What are the risk factors for popliteal (Baker's) cyst?

- Trauma (e.g., meniscal tear)


- Underlying knee joint disease (e.g. osteoarthritis, rheumatoid arthritis)

What is the clinical presentation of a Baker's cyst?

- Can be asymptomatic


- Posterior knee pain, swelling, or stiffness


- Posterior knee swelling increased with patient standing and knee extended


- Swelling usually decreases with knee flexion to 45 degrees (Foucher's sign)

What are the complications of Baker's cyst?

- Cyst enlargement with dissection into calf (can present with erythema, distal edema, positive Homan's sign)

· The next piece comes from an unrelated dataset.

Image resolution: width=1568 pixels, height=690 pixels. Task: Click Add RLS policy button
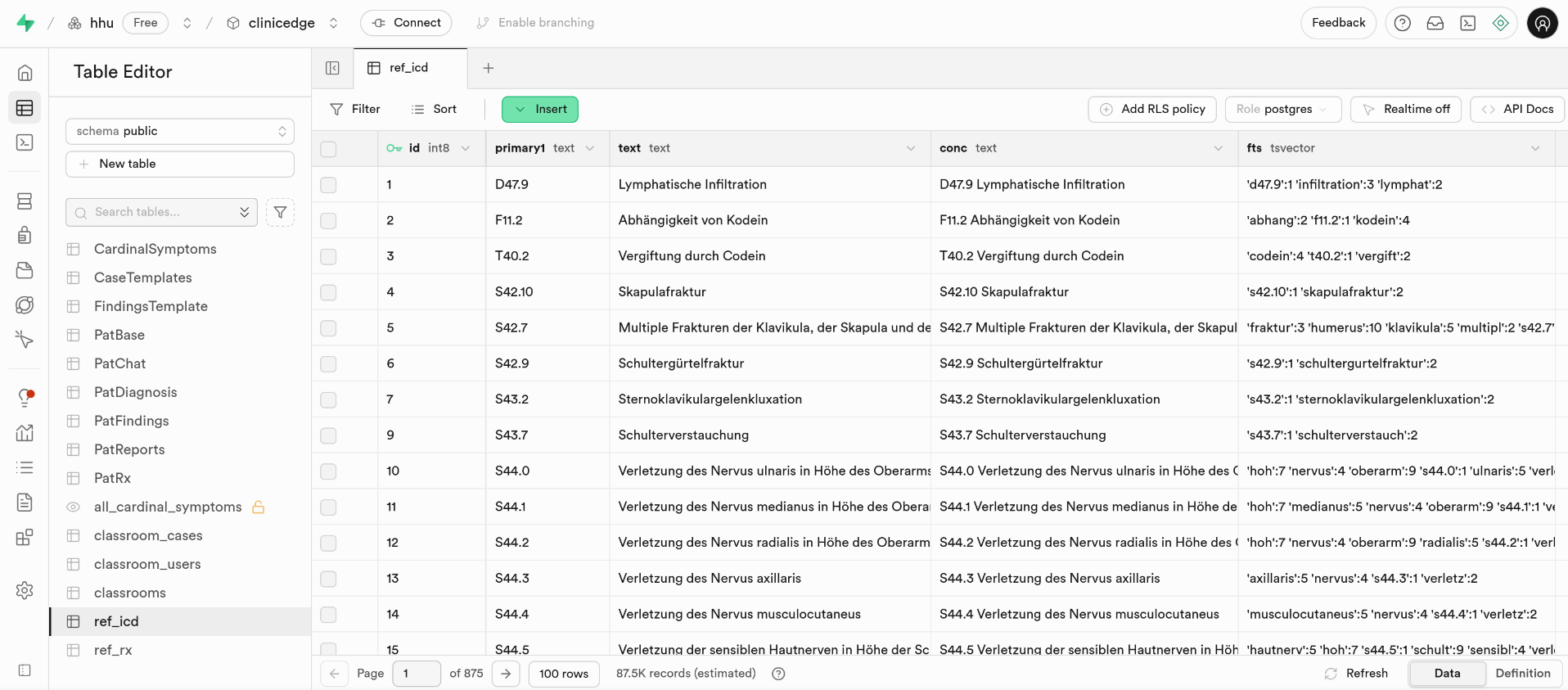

- Cyst enlargement into popliteal space (can compress adjacent vein and cause leg/ankle swelling)


- Cyst rupture with severe calf pain, warmth, tenderness, erythema (can also have ecchymoses from posterior calf to ankle)

What are common paraneoplastic syndromes associated with lung cancer?

Endocrine


- Syndrome of inappropriate antidiuretic hormone (associated with small cell lung cancer)


- Hypercalcemia due to increased parathyroid hormone-related protein (PTH-rp) (associated with squamous cell lung cancer)


- Cushing syndrome due to ectopic adrenocorticotropic hormone (ACTH) production (associated with small cell lung cancer)


Hematologic


- Hypercoagulability (e.g., Trousseau's syndrome, deep vein thrombosis)


Neurologic


- Lambert-Eaton myasthenic syndrome (associated with small cell lung cancer)


- Ataxia, autonomic or sensory neuropathy


Musculoskeletal


- Hypertrophic osteoarthropathy (clubbing)


- Dermatomyositis & polymyositis

What are some causes of Syndrome of Inappropriate Antidiuretic Hormone (SIADH)?

Causes of SIADH include:


- Central Nervous System Disorders (e.g., stroke, hemorrhage)


- Malignancies (e.g. small cell lung cancer)


- Drugs


- Other pulmonary conditions (e.g., pneumonia)

What is the clinical presentation of SIADH?

- Patients are Euvolemic, but elevated antidiuretic hormone levels lead to hyponatremia and inappropriately concentrated urine (urine osmolality >100 mOsm/kg H2O and greater than plasma osmolality).


- Clinical symptoms are often initially vague, but untreated SIADH can lead to significant hyponatremia causing seizures or coma.

What are common paraneoplastic syndromes associated with small cell lung cancer?

- Syndrome of Inappropriate Antidiuretic hormone (SIADH)


- Ectopic adrenocorticotropic hormone (ACTH) production


- Lambert-Eaton syndrome

Which cancer is associated with Pernicious Anemia?

- Pernicious anemia leads to vitamin B12 deficiency in 2 ways:


- First, anti-intrinsic factor antibodies decrease the amount of functional intrinsic factor available to facilitate B12 absorption.


- Second, patients develop a chronic atrophic gastritis with decreased production of intrinsic factor by gastric parietal cells.


- This atrophic gastritis increases the risk of intestinal-type gastric cancer and gastric carcinoid tumors by 2-3 times over the general population.


- Thus, patients with pernicious anemia need to be monitored for the development of gastric cancer (periodic stool testing for the presence of blood).